Students in grades 5-12 are invited to write letters in response to poems written and read by award-winning poets. They can submit their own responses or have their teacher submit for them. The site includes video walk-throughs for teachers, writing prompts, a lesson plan, and a short assignment, as well as samples from the 2020 letter writing campaign.
TCEA’s own Diana Benner shares how to turn your face into a PoemPortrait. This technique works with Artificial Intelligence to craft the poem. You then take a selfie and use that the background for the poem.
High school students might want to try Poem in Your Pocket Day, which will be held on April 29 this year. Select a poem chosen by the Academy of American Poets from this PDF and then share it with the world in a variety of ways.
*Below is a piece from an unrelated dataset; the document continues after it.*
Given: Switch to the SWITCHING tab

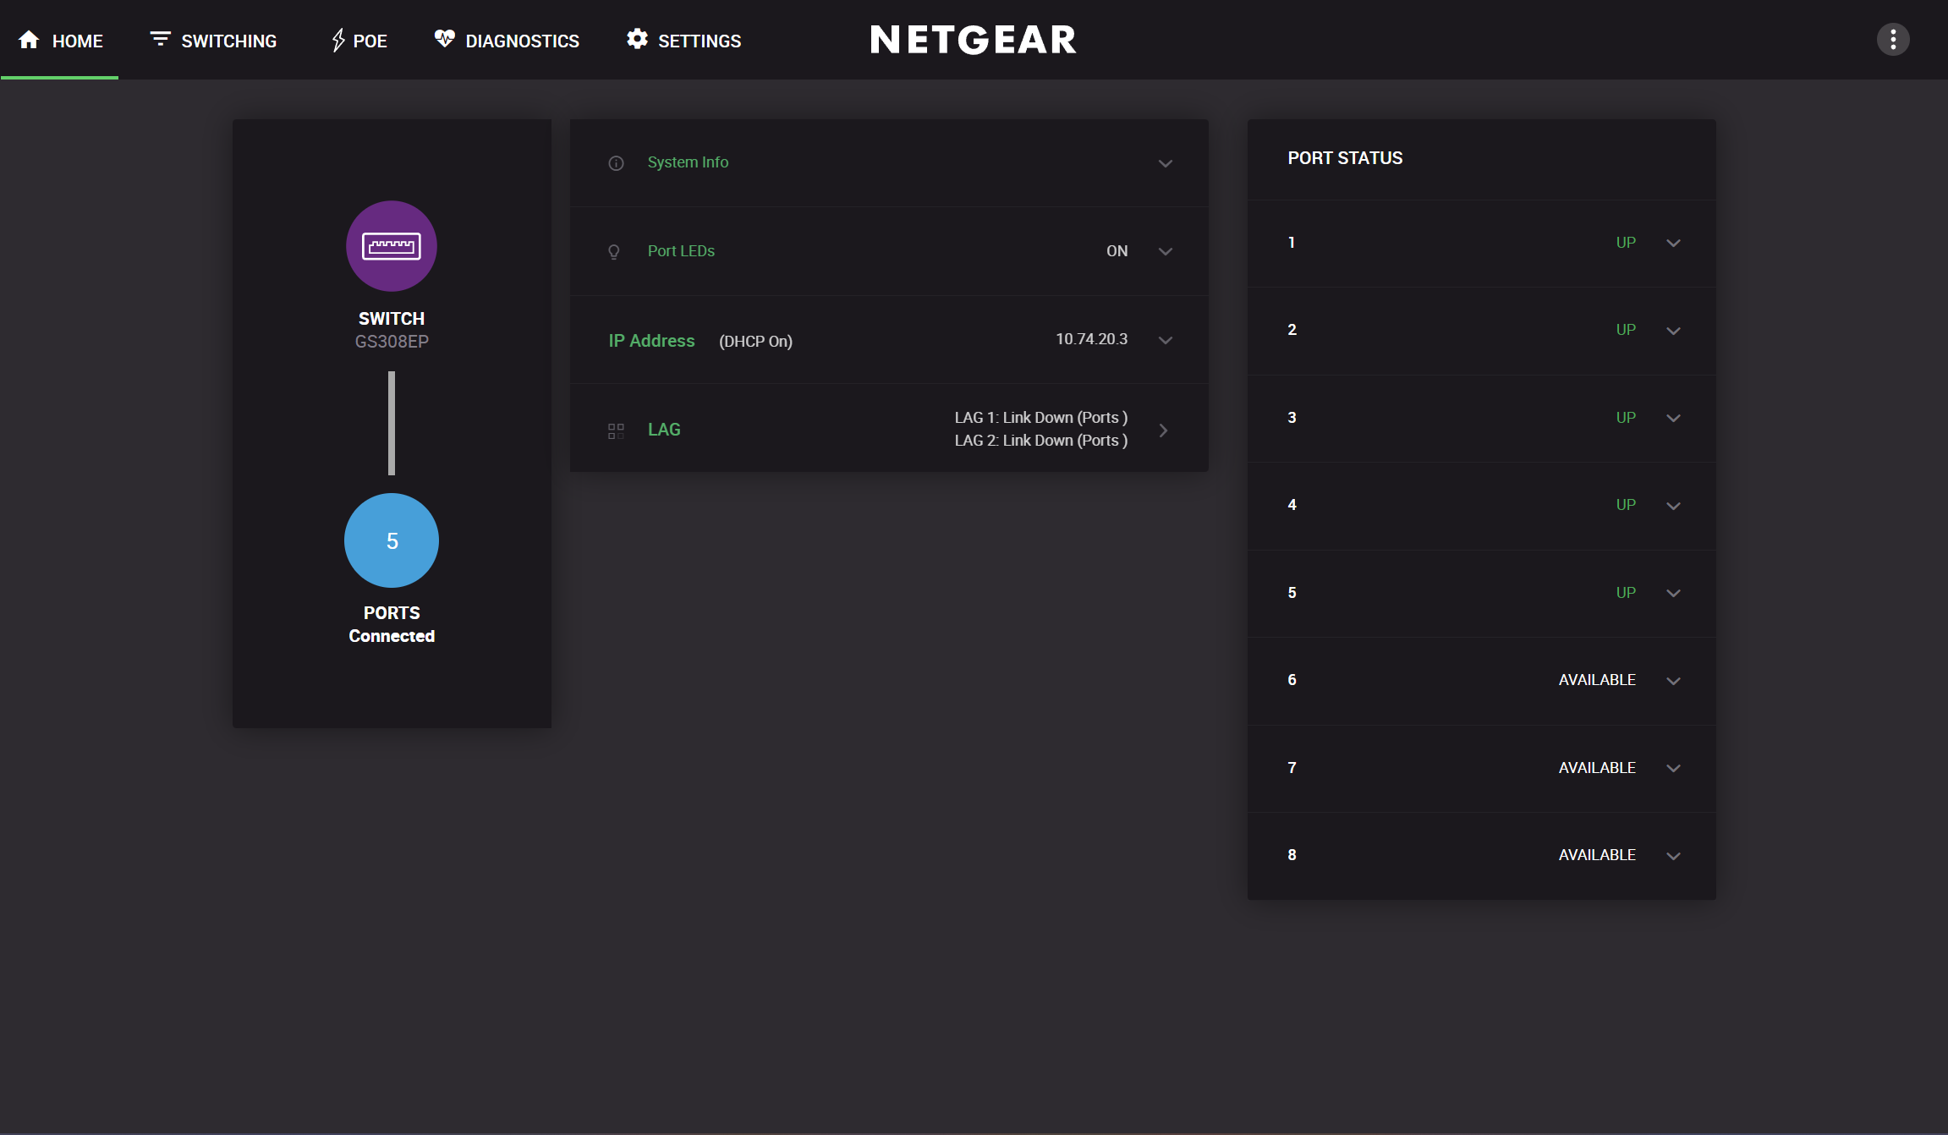Looking at the screenshot, I should pyautogui.click(x=213, y=41).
Students can read the poem on a Flipgrid, illustrate it using Google Drawings, or make a video of themselves reading the poem and share that via Google Classroom or their school LMS.
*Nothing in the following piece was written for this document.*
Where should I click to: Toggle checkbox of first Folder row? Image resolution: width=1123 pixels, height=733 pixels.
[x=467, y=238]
Shannon McClintock Miller has a wonderful Poetry Month Choice Board. “On the choice board, I included three different places where we can read and listen to poetry; a fun video with Kwame Alexander as he teaches us about the ingredients of a poem; two sites to create magnetic poetry; and The Poetry Machine which allows you to create dozens of types of original poems. ” You can share the board as is with your students using this link or make a copy to edit for yourself.
Verse by Verse from Google allows students, with the help of artificial intelligence, to create their own poem in the style of a famous American poet. Students can accept the recommendations from the AI or use their own phrases. To begin, you select up to three different poets whose style your poem will be based on. There are 22 different American poets to choose and each one provides information about the poet. You then design your poem structure (quatrain, couplet, free verse), the number of syllables for each line of verse, and the pattern for the rhyming sequence. You next enter a first line for your poem that your “muses” will use to help create the rest. The AI will then offer several suggestions for each line. If you don’t like any of them, you can use the Refresh button and see new choices. You can see my quick example below (don’t judge!).
Finally, Richard Byrne has more ideas for helping to get students to enjoy poetry. These include hand-selected, shorter poems to be read aloud, YouTube videos highlighting the works of six famous poets (Frost, Shakespeare, Yeats, O’Keefe, Gibson, and Elhillo), and poetry lesson plans for grades K-8.
What will you do to help your students develop a love of poetry?